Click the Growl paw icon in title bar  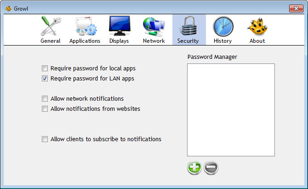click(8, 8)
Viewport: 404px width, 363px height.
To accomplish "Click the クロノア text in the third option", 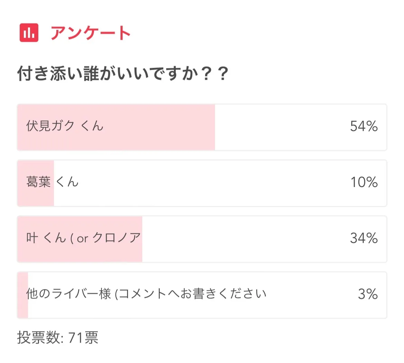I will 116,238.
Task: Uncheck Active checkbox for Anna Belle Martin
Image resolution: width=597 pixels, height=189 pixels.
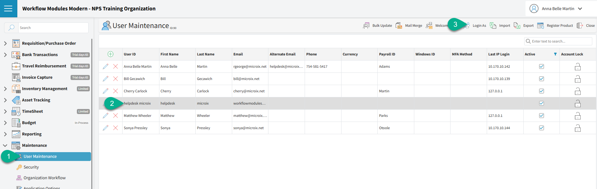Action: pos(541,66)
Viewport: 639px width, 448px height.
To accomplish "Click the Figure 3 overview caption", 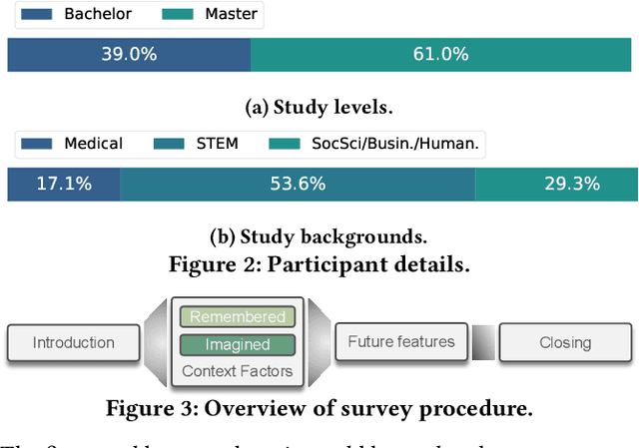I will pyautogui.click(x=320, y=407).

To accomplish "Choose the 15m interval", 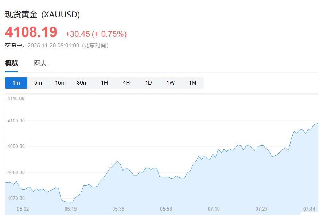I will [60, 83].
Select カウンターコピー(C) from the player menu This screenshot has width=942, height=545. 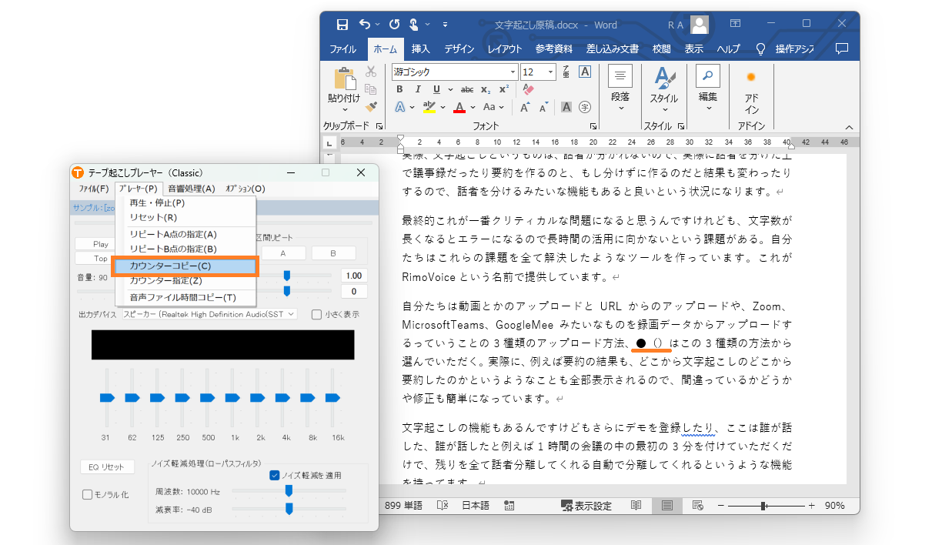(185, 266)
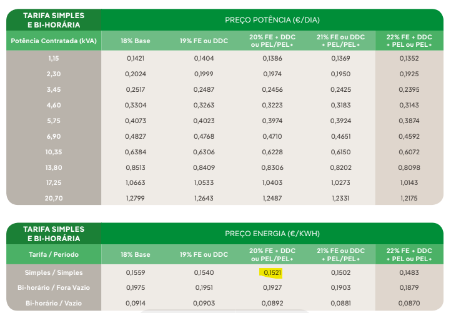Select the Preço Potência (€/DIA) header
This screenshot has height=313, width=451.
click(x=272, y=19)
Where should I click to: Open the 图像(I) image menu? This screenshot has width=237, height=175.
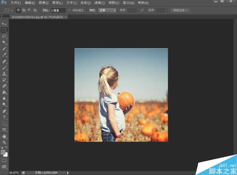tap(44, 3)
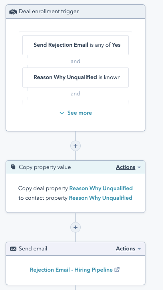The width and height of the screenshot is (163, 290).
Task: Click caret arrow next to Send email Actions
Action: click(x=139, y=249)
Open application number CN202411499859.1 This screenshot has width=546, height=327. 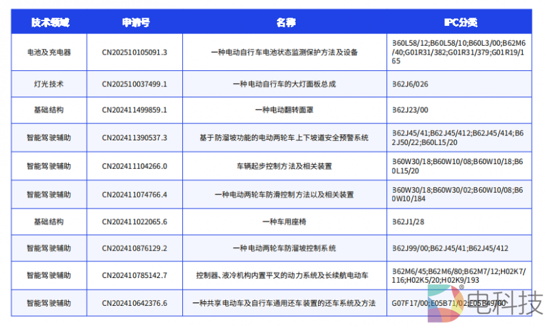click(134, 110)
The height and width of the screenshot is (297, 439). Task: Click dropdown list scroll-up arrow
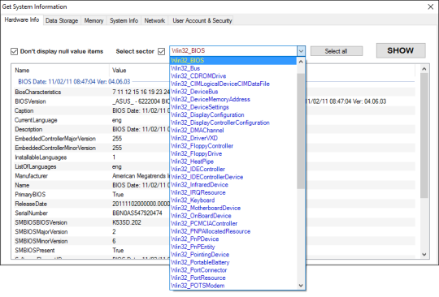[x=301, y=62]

▸ WHAT YOU NEED TO DO
In the entries above, find each line with the word "Viewport" and show it.

▸ SOLVED EXERCISE
Viewport: 404px width, 363px height.
Viewport: 639px width, 448px height.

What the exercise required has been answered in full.